You would think as a photographer and reporter, I would eagerly post his pictures, but the idea makes me uneasy for a variety of reasons.

The first is security. As a reporter, I have been able to dig up so much information on people simply by checking out their social media profiles. Everyone shares so much and most platforms are so insecure that it’s easy to find what you’re looking for in a matter of minutes. People can learn more from a single photo than you would imagine. For example, something as simple as posting a photo of your kid on a soccer field wearing the team logo can tell someone where to find you and your child on a weekly basis.

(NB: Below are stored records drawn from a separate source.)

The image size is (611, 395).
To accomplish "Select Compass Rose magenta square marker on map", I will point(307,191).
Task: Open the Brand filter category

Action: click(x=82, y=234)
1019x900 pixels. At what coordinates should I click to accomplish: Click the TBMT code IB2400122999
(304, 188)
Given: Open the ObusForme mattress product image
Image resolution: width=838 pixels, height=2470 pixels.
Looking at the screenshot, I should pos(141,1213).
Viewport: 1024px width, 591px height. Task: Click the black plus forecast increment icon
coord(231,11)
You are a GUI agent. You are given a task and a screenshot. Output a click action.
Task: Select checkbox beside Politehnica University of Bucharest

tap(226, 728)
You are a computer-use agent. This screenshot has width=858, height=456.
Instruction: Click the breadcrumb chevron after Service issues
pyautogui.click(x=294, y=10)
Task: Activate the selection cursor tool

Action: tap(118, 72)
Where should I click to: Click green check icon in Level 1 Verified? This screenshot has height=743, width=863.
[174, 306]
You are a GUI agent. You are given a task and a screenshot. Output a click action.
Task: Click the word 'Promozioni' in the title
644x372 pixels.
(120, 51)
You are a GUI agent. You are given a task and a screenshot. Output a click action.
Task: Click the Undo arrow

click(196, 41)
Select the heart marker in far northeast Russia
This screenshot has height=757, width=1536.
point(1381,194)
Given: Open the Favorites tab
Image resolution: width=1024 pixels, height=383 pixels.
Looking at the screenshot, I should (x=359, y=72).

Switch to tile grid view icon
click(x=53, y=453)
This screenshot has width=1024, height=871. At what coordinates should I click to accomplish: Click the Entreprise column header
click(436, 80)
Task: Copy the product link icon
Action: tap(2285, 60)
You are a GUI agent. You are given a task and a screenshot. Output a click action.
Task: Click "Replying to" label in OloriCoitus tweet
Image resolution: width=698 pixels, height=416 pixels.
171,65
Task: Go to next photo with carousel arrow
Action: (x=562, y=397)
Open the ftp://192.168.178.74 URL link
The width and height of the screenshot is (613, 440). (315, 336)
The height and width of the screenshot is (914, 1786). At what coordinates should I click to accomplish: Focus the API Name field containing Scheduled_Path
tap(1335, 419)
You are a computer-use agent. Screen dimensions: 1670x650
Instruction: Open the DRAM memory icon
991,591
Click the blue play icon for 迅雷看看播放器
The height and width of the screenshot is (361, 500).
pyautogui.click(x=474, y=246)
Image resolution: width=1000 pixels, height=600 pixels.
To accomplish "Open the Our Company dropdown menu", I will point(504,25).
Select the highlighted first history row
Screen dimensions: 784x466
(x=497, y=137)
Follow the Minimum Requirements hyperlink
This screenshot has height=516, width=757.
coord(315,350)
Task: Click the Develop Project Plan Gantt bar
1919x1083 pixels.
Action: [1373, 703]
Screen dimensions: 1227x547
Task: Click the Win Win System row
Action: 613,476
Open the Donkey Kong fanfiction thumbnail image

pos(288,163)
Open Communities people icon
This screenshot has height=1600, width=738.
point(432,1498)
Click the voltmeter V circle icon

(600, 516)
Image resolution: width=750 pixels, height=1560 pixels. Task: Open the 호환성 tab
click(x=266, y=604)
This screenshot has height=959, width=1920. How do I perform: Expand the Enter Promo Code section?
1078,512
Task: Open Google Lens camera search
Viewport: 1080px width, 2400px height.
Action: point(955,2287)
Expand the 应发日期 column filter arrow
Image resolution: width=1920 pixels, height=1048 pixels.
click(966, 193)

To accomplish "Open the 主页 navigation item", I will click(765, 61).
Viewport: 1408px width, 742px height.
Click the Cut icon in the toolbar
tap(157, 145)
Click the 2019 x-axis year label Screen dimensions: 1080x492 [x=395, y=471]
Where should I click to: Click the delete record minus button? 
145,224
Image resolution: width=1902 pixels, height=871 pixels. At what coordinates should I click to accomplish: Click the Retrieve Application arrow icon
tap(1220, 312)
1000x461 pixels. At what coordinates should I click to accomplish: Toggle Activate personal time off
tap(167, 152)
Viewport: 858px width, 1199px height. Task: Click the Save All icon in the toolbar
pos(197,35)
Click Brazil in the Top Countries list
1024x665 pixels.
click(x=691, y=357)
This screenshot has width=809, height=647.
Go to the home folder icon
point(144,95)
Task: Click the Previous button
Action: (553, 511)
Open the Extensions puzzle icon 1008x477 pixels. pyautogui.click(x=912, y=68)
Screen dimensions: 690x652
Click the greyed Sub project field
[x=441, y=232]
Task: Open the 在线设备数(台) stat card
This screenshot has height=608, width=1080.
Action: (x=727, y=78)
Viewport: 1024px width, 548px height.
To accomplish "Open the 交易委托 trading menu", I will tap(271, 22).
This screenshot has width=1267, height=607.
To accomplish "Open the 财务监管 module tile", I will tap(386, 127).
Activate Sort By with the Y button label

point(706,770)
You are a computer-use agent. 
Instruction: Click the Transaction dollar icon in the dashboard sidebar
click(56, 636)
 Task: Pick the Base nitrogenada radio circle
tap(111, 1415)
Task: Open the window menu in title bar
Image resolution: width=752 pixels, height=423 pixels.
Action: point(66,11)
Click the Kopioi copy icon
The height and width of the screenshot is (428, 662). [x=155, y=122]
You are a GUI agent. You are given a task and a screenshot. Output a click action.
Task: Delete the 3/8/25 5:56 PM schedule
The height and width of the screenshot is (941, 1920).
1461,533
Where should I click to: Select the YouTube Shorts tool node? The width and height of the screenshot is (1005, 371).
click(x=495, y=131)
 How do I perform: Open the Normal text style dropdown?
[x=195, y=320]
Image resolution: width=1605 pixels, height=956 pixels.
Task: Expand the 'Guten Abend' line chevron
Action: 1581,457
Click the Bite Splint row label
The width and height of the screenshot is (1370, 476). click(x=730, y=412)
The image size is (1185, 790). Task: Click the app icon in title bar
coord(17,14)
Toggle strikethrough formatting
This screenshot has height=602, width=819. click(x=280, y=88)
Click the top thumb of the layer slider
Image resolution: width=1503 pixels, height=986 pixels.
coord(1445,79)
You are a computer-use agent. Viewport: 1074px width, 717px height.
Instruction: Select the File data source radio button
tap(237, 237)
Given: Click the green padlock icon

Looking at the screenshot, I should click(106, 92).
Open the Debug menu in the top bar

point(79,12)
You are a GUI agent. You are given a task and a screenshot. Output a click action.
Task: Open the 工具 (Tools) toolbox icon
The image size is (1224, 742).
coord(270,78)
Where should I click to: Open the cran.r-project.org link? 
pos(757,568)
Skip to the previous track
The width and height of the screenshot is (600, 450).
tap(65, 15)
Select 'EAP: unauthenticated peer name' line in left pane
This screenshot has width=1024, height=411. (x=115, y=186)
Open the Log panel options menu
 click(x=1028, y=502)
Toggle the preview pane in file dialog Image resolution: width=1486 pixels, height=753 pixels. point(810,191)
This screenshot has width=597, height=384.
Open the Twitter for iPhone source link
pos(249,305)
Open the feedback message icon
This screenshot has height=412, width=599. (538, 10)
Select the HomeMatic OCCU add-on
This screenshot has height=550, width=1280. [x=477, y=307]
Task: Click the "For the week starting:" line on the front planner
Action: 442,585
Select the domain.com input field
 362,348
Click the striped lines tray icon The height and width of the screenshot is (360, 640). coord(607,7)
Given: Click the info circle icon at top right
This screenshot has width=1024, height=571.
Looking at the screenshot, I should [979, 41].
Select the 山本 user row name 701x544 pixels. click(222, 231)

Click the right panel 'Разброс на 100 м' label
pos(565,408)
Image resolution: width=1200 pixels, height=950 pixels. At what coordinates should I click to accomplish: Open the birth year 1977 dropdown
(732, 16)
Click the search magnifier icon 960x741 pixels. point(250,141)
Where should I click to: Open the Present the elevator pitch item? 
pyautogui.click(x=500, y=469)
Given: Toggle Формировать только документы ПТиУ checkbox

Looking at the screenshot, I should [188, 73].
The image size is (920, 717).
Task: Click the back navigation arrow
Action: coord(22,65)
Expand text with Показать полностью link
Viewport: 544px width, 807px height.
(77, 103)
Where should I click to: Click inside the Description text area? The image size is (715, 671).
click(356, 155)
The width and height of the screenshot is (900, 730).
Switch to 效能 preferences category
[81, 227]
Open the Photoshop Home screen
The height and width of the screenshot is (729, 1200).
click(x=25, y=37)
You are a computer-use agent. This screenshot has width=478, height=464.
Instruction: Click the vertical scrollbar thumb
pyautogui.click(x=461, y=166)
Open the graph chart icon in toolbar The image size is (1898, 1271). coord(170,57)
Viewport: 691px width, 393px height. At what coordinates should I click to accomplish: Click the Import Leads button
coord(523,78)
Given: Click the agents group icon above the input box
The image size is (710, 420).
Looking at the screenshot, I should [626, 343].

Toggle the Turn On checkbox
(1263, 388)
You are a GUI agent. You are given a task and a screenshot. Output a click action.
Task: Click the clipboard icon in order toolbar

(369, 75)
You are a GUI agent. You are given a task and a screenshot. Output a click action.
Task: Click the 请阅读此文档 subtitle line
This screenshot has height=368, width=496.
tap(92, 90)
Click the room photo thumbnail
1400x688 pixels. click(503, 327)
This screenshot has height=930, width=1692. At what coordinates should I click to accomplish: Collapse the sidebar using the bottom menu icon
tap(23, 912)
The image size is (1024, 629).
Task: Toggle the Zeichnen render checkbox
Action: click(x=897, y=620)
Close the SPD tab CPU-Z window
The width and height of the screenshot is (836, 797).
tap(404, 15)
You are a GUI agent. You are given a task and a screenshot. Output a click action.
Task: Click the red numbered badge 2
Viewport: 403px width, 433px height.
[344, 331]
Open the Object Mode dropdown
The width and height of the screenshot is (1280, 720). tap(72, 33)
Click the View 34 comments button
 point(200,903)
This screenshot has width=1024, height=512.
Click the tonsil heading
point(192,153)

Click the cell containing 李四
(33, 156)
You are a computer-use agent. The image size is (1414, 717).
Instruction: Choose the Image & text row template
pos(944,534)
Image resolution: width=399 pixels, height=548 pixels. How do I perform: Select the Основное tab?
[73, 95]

Another reason I avoid posting is more emotional—three of my closest friends have struggled with fertility, and have shared their painful stories of endless failed attempts of IVF. Each one told me how seeing ultrasounds and baby photos on social media broke their hearts and brought them to tears. It wasn’t that they were unhappy for their friends, it was about them wondering, “Will I ever be able to have the family I’ve always dreamed about?” Their pain made me think a little more deeply about how my posts affect other people.

After another friend accused me of trying to hide my baby, I wondered, when did social media take over our lives? Why is this the only way to communicate? What happened to calling friends on the telephone, or even sending a card with his photo on it? Why did every part our personal lives have to be observed online by family, friends, and even strangers?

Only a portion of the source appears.